** Records from a pointing dataset **
···
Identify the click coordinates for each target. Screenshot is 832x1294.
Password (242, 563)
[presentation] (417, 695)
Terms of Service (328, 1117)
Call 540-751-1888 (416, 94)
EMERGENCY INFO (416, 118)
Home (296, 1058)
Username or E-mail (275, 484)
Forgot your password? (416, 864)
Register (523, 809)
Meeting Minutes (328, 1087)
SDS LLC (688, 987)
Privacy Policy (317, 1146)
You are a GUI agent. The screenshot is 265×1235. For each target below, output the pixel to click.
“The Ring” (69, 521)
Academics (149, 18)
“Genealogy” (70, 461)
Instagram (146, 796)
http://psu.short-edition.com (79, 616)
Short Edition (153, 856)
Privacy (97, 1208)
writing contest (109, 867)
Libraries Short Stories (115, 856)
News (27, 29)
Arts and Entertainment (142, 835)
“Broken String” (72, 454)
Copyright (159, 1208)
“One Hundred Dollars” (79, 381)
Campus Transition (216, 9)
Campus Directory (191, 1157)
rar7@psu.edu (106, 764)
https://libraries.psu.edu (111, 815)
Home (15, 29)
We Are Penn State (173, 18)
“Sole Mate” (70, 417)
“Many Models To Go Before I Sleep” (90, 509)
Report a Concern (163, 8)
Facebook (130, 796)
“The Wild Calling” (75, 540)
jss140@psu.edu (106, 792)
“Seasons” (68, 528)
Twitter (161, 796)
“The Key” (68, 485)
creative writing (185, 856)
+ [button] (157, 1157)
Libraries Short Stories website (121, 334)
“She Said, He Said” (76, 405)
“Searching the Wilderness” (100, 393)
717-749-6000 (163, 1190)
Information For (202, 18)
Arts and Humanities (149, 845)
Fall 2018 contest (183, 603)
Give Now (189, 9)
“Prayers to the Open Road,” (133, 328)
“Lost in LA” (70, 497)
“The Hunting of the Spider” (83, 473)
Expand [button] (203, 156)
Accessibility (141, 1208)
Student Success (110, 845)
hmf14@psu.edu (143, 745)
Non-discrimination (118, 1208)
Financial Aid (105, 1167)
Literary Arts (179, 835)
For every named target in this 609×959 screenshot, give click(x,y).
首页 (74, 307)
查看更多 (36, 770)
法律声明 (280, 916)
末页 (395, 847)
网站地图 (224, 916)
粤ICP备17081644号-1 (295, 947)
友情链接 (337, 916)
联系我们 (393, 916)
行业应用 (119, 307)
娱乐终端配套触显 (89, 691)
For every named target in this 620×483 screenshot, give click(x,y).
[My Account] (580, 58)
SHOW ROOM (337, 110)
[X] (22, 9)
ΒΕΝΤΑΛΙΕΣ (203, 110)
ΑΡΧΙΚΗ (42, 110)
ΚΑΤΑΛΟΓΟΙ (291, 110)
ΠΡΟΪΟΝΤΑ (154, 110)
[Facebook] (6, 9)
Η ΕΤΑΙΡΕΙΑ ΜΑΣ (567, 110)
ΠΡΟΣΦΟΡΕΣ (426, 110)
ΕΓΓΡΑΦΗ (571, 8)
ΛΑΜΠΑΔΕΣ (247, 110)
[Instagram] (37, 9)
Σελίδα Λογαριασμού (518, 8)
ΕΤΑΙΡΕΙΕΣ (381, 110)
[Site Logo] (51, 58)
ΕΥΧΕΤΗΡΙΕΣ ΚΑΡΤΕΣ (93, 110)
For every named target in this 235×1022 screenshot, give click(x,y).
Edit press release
···
** What is being asked **
Copy out each line of the records that contains the word "Stories". Case matters.

** Final answer **
Libraries Short Stories (115, 856)
Libraries Short Stories website (121, 334)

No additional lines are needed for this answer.